Dei due, Euro era quello che vedeva più lontano. Vedeva storto, ma comunque più lontano. Però lui è morto assassinato, mentre Burzu predica il culto di Odino grazie alla compassione di una società che invece di abbatterlo come il cane rabbioso che è ha cercato di aiutarlo. Davvero il Signore si muove in maniera misteriosa e apparentemente rivolta al male. Noi non smettiamo mai di cercare di capirlo, ma non lo capiamo. In questo consiste il nostro non credere.
P.p.S.
Le vicende di Burzu sono sempre fonte di semplice e sano lollare:
“Quando sono stato arrestato nel 1993 la polizia ha usato le mappe tratte dai miei RPG (Middle earth e altri reami fantasy) che decoravano i muri del mio appartamento, dopo aver parlato con quei subumani che popolano la scena metal riguardo i miei “giochi di potere”, per accusarmi di essere un megalomane che voleva diventare re, o dittatore, della Norvegia. Insomma, io ho usato alcune vecchie cartine geografiche raffiguranti la Norvegia occidentale per delle sessioni di gioco molti anni prima, e tra le altre cose, ci avevo disegnato sopra la bandiera di Sauron, quindi…”
Puccioppo noi non siamo mai stati tipi da disegnare grandi cartine o cose del genere, per noi il gioco è stato sempre tutto nel linguaggio e infatti la poca roba che abbiamo realizzato erano lettere e biglietti per Call of Cthulhu.
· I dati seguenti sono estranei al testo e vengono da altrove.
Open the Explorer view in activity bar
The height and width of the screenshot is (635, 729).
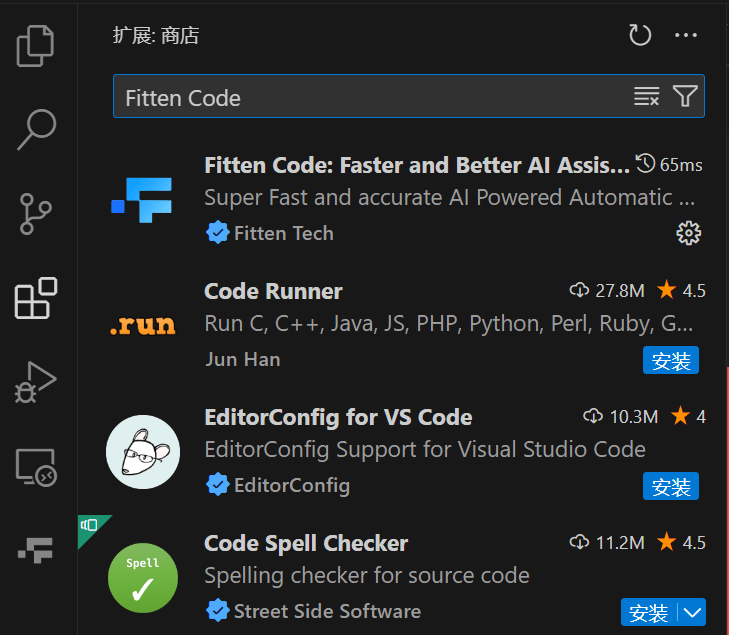tap(36, 45)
“un’altra vicenda ferì profondamente Varg: sua madre, mentre egli scontava il periodo di detenzione, gettò via tutti i manuali e le relative espansioni di D&D, GURPS, RuneQuest, HârnMaster, Twilight 2000… in suo possesso, lasciando di conseguenza un vuoto incolmabile. Fu allora che la creatività folgorò nuovamente l’artista: Varg avrebbe creato il suo gioco di ruolo personale…”
Infine, nel 2018 hanno fatto un film su queste storie di merda che si tiravano i gruppi black metal, compreso l’omicidio di jieronimus, e la parte di Burzum sapete a chi l’hanno data? A un ebreo. A A A! Per questo fatto Burzu se l’è presa veramente a male. Nella sua sbalorditiva e angosciante somiglianza con Jovanotti, ha avuto parole per niente belle. Ha detto che è tutto uno sfregio a lui, che vogliono assassinare la sua figura. Lui, che già deve ancora pagare 30 milioni di corone di risarcimento per aver dato fuoco a un paio di chiese! Quando i norvegesi in dio non ci credono neanche! Davvero si accaniscono su un uomo a terra. Non che lui abbia alcuna intenzione di pagare, ma è l’ingiustizia che non lo fa dormire la notte.
d&d, gruppo musicale, liceo classico, mancanza di ambizioni, pigrizia: sembra la mia vita.
E dov’è la tua fondazione allora eh, eh?
troppo mediocri e sterili per averne una.